An average double-round takes 67.5 cycles.

For comparison, `salsa20_word_pii` takes about 830 Pentium M cycles.
One could shoot for about 650 Pentium M cycles with x86 instructions;
maybe a bit better with MMX/XMM instructions.

`salsa20_word_aix` takes
770 PowerPC RS64 IV cycles,
including function-call overhead and 14 cycles timing overhead;
timing overhead was subtracted from the cycles/byte figure above.
The compiled code occupies 768 bytes.

Each double-round takes 66 PowerPC RS64 IV cycles. There is an obvious bottleneck of 64 cycles for 128 integer operations in each double-round: each rotation instruction counts as 2 integer operations on the PowerPC RS64 IV (unlike IBM's newer chips such as the 970), so each quarter-round needs 16 integer operations.
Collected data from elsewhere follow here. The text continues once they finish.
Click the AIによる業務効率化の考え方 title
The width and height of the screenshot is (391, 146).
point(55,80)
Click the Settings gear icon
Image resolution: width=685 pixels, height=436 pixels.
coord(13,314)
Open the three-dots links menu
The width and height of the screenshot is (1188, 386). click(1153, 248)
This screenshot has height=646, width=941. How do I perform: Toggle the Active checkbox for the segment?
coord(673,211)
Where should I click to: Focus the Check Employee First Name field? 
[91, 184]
`salsa20_word_macos` takes
approximately 584 PowerPC 7410 cycles,
including function-call overhead and approximately 14 cycles timing overhead;
timing overhead was subtracted from the cycles/byte figure above.
The compiled code occupies 768 bytes.

Each double-round takes 49 PowerPC 7410 cycles. There is an obvious bottleneck of 48 cycles for 96 integer operations in each double-round.
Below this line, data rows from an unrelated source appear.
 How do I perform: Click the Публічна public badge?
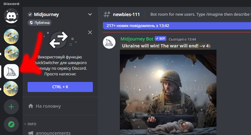40,23

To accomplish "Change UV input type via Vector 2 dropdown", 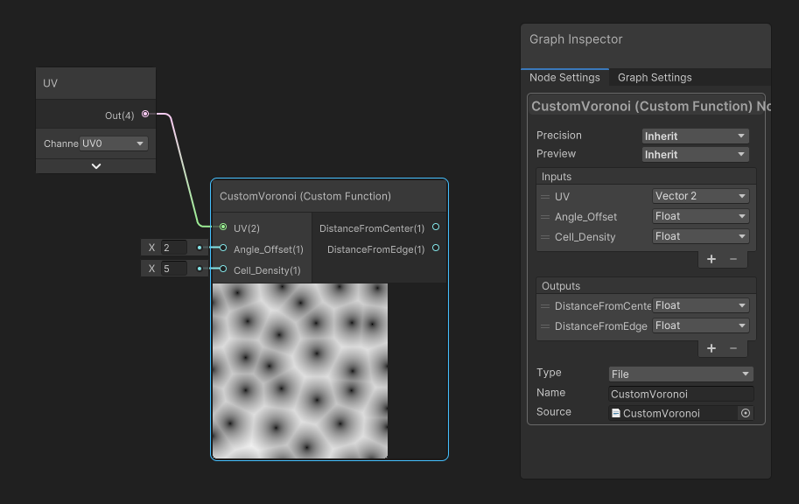I will [x=700, y=196].
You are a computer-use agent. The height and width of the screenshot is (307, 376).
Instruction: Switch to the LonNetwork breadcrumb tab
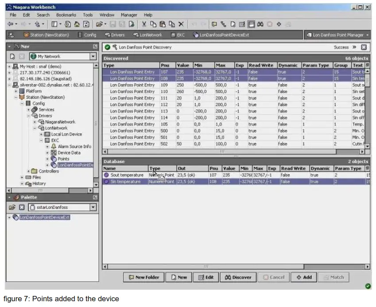point(148,35)
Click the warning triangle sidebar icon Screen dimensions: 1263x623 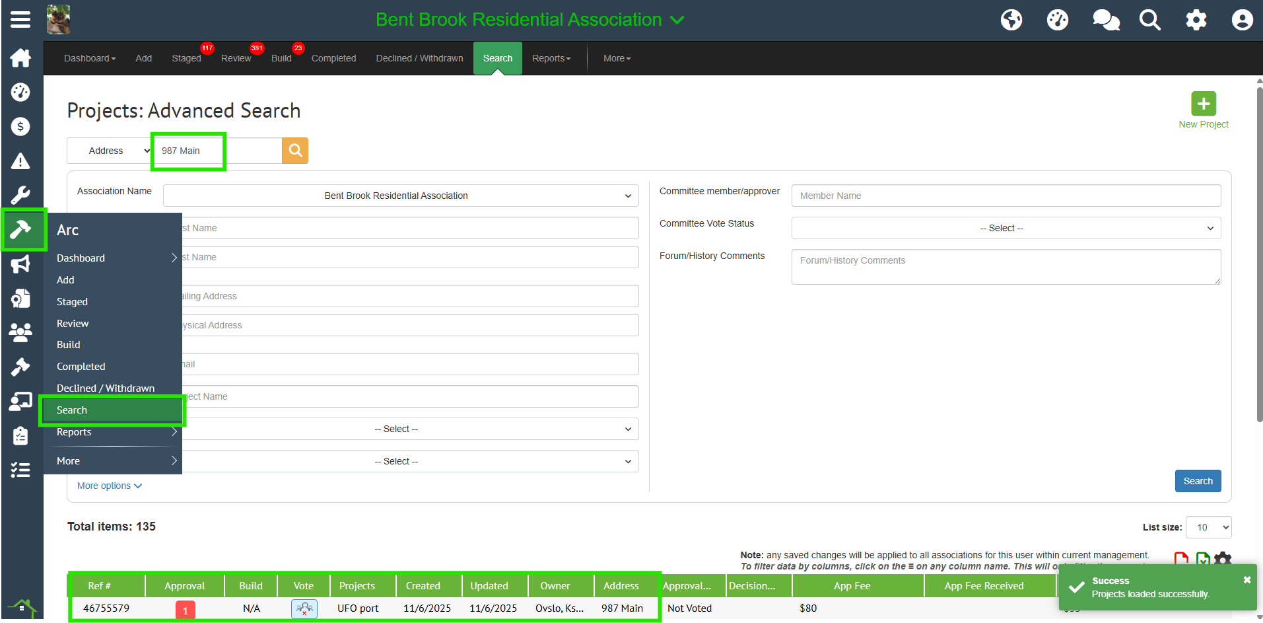point(20,161)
Matthijs van Duin reports that an AltiVec implementation of Salsa20 is ``almost twice as fast as djb's non-altivec G4-tuned assembly implementation.''

`salsa20_word_sparc` takes
892 UltraSPARC II cycles,
including function-call overhead and 11 cycles timing overhead;
timing overhead was subtracted from the cycles/byte figure above.
The compiled code occupies 936 bytes.

Each double-round takes 81 UltraSPARC II cycles. There is an obvious bottleneck of 80 cycles for 160 integer instructions in each double-round: each rotation needs 3 integer instructions, so each quarter-round needs 20 integer instructions.

Each double-round takes 82 UltraSPARC III cycles. There is an obvious bottleneck of 80 cycles for 160 integer instructions in each double-round: each rotation needs 3 integer instructions, so each quarter-round needs 20 integer instructions.